JudgeLM: Scalable Language Models for Evaluating Large Language Models

In a study submitted to the arxiv* server, researchers investigated fine-tuning large language models (LLMs) as scalable judges to evaluate LLMs in open-ended benchmarks. As LLMs like  Chat Generative Pre-trained Transformer (GPT) and GPT-3 demonstrate remarkable capabilities in open-ended tasks, evaluating them becomes challenging using existing benchmarks and metrics. To address this, the researchers propose JudgeLM, scalable LLM judges that are trained to grade the quality of LLM-generated responses.

Study: JudgeLM: Scalable Language Models for Evaluating Large Language Models. Image credit: Generated using DALL.E.3
Study: JudgeLM: Scalable Language Models for Evaluating Large Language Models. Image credit: Generated using DALL.E.3

*Important notice: arXiv publishes preliminary scientific reports that are not peer-reviewed and, therefore, should not be regarded as definitive, used to guide development decisions, or treated as established information in the field of artificial intelligence research.

Recent advances in foundation models like GPT-3 and T5 have enabled the creation of powerful LLMs through instruction tuning, such as ChatGPT and GPT-4. These models exhibit strong few-shot learning abilities across diverse tasks. However, evaluating their open-ended capabilities using existing benchmarks (like SuperGLUE) and metrics (like BLEU) has proven inadequate.
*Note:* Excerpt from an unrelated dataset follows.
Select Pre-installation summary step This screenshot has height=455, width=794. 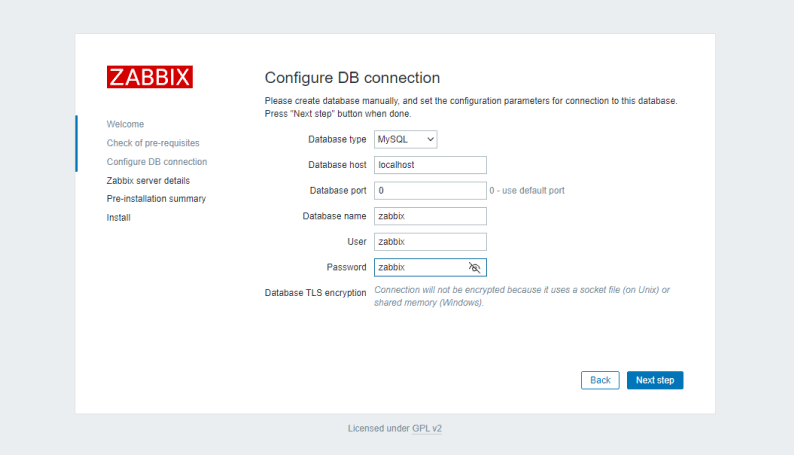pos(156,199)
Alternative evaluation methods based on human assessments or closed-source LLMs as judges have downsides like high cost, bias, privacy concerns and instability. This underscores the need for reproducible, efficient LLM judge models to evaluate LLMs in open-ended scenarios accurately.

Data Generation

The dataset comprises over 100,000 samples with seed tasks, LLM responses, and judgments from GPT-4. Seed tasks are drawn from diverse sources to ensure heterogeneity. LLM responses are collated from leading models like LLaMA and Vicuna. Judgments include scores and detailed reasoning for response pairs, with and without reference answers. This high-quality data enables training judges to score responses, even with external context reliably.
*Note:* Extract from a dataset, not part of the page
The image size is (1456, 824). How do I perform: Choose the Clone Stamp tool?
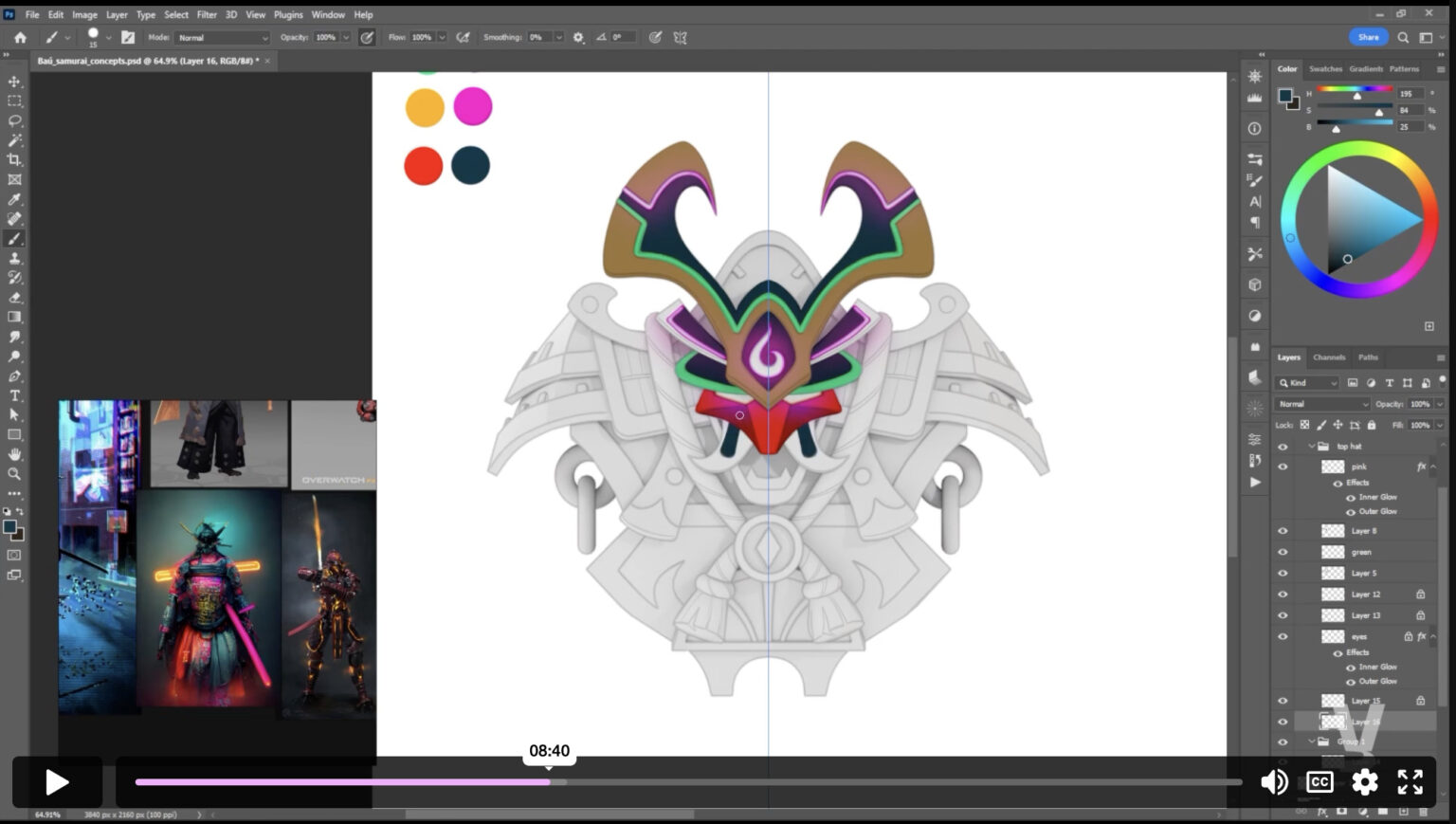pyautogui.click(x=14, y=258)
The data generation process involves three key steps. First, over 100,000 seed tasks are sampled from diverse instruction-tuning datasets to create a heterogeneous set of questions and prompts. Second, responses to these seed tasks are gathered from 11 popular LLMs encompassing models like LLaMA, Vicuna, and Alpaca. Third, these responses are fed alongside the seed tasks into GPT-4 to obtain fine-grained scores and reasoning judgments for pairs of responses. Two judgments are collected per response pair - one with and one without reference answers. This yields a rich training source with judgments adaptable to both settings.

Model Training

JudgeLMs are initialized from base LLM checkpoints like Vicuna and fine-tuned on the judge dataset using templates that frame it as a grading task. Multiple JudgeLMs are trained at 7B to 33B parameters to analyze size-capability tradeoffs.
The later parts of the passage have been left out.